▶ REQUIRED ACTION
Return each line below holding the string "Policy".

▶ DATA SECTION

____

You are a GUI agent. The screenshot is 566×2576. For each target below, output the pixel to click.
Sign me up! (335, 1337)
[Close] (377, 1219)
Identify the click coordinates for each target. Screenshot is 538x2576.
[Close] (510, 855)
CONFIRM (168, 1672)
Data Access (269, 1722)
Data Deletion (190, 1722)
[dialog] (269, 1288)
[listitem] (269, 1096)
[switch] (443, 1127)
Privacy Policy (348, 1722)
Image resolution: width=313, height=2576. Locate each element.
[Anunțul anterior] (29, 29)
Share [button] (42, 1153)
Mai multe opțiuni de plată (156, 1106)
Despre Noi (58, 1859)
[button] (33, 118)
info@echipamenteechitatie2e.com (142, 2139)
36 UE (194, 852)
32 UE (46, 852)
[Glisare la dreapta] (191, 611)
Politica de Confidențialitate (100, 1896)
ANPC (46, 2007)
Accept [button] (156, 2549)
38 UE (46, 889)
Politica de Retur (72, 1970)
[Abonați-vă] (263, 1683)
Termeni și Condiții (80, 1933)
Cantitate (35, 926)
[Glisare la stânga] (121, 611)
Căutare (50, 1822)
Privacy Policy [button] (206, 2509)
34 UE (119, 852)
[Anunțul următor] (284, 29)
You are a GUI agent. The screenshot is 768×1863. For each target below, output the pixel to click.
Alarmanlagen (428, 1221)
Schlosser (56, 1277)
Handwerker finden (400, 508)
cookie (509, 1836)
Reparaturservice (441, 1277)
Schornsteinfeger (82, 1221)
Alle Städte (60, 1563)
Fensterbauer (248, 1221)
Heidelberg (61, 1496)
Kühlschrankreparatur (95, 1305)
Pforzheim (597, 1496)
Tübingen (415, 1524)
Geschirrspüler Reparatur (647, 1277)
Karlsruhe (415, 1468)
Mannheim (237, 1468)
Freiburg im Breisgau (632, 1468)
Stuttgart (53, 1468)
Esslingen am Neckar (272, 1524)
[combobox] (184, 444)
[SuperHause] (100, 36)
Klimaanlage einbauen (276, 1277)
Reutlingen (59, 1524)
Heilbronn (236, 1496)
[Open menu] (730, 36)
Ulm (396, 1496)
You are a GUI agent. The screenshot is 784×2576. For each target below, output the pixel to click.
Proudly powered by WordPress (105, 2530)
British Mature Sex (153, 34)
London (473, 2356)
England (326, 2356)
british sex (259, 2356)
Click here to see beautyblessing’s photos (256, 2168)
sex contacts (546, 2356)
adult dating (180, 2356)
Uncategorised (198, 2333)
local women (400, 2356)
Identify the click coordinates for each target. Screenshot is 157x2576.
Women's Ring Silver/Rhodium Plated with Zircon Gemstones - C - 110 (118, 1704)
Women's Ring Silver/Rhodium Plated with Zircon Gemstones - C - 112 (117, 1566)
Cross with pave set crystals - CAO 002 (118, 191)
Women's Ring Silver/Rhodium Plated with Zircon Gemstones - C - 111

____

▶ SOLUTION TO THE PROBLEM
Privacy Policy (348, 1722)
Privacy Policy [button] (206, 2509)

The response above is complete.